Mas se todas as áreas do nosso cérebro funcionam, então utilizamos 100% das nossas capacidades cerebrais? Isso depende. Se o termo for entendido como sinônimo de atividade neuronal, a resposta é "sim". Mas se significar desempenho em tarefas, ou seja, uma capacidade que depende dos níveis atencionais, a reposta provavelmente é "não".

Funcionamento mais eficiente

Há vários exercícios que prometem aumentar a eficiência cerebral. E alguns de fato funcionam. Assim como a nossa vontade e os desafios que nos obrigam a encontrar soluções. Isso acontece graças à neuroplasticidade, processo que consiste na capacidade de formamos novas sinapses e fortalecermos as já existentes, o que aumenta a velocidade da transmissão elétrica entre os neurônios e a rapidez na resolução dos problemas.

Essa é uma mudança microscópica e biomolecular que ocorre no cérebro, mas que pode ser percebida na prática, pois a pessoa vê seu desempenho melhorar proporcionalmente ao tempo gasto e à dedicação aos exercícios. Mas nem todos trazem os resultados esperados. Muitos deles acabam funcionando apenas como passatempos ou, no máximo, diminuindo o tempo de reação em tarefas específicas.

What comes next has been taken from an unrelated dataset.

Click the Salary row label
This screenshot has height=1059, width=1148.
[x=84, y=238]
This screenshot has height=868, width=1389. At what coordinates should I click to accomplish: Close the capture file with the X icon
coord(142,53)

Como usar todo o potencial do cérebro

Além dos exercícios para a atenção, memória, comunicação, criatividade e intuição, algumas dicas simples ajudam nesse sentido, como ter um estilo de vida saudável, que inclua uma boa alimentação, prática de atividades físicas e sono reparador. Mas não só isso. Quem consegue administrar o estresse e a ansiedade do dia a dia, mantém distância dos vícios e costuma sair da zona de conforto também tem mais facilidade para ganhar novas habilidades.

Cultivar a curiosidade e o pensamento crítico é outra maneira eficaz de desenvolvermos ao máximo as nossas habilidades cognitivas. Esses hábitos nos permitem promover a plasticidade cerebral por meio de novas experiências, de reflexões sobre o passado e simulações acerca do futuro.

Fontes: Claudio Queiroz, neurocientista e professor do Instituto do Cérebro da UFRN (Universidade Federal do Rio Grande do Norte) e Fernando Gomes, neurocirurgião do Hospital das Clínicas da FMUSP (Faculdade de Medicina da Universidade de São Paulo).